**Task description:**
Retype the stretch of lines from the one containing "The image size is (900, 611)." through the one containing "Action: coord(238,510)", reproducing them exactly.

**Stored rows:**
━━━━━━
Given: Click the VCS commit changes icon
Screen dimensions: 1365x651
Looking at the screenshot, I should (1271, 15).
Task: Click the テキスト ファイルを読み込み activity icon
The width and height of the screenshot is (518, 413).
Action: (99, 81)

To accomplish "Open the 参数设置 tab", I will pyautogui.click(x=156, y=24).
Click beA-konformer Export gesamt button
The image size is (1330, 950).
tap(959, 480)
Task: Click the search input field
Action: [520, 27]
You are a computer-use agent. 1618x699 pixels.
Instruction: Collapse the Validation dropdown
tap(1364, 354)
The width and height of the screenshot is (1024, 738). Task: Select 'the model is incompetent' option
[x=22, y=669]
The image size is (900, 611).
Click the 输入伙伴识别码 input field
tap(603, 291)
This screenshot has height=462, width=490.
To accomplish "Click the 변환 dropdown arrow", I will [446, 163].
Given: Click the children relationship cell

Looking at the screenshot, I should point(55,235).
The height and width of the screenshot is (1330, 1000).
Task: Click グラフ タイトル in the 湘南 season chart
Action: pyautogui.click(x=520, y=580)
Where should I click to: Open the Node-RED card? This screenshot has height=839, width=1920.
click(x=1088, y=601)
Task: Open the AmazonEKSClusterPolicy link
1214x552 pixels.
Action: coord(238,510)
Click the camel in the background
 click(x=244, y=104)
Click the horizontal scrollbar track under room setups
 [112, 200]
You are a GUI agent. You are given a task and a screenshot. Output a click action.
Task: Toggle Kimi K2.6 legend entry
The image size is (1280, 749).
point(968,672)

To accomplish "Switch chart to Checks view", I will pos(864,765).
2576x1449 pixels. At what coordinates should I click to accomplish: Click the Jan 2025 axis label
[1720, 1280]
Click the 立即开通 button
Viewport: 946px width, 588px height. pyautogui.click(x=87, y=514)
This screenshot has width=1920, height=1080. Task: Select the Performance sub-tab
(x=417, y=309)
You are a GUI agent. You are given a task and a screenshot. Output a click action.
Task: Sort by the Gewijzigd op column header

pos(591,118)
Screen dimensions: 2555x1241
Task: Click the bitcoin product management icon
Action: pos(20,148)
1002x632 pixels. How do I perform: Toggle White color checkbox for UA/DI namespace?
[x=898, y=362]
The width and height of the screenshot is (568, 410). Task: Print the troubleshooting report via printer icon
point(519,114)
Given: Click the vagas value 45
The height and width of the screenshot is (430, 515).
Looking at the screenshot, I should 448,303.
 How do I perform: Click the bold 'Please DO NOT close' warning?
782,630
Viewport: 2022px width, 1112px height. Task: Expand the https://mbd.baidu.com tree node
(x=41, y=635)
━━━━━━
**Solution for this task:**
The image size is (900, 611).
Click the 输入伙伴识别码 input field
tap(603, 291)
This screenshot has height=462, width=490.
To accomplish "Click the 변환 dropdown arrow", I will [446, 163].
Given: Click the children relationship cell

Looking at the screenshot, I should point(55,235).
The height and width of the screenshot is (1330, 1000).
Task: Click グラフ タイトル in the 湘南 season chart
Action: pyautogui.click(x=520, y=580)
Where should I click to: Open the Node-RED card? This screenshot has height=839, width=1920.
click(x=1088, y=601)
Task: Open the AmazonEKSClusterPolicy link
1214x552 pixels.
Action: coord(238,510)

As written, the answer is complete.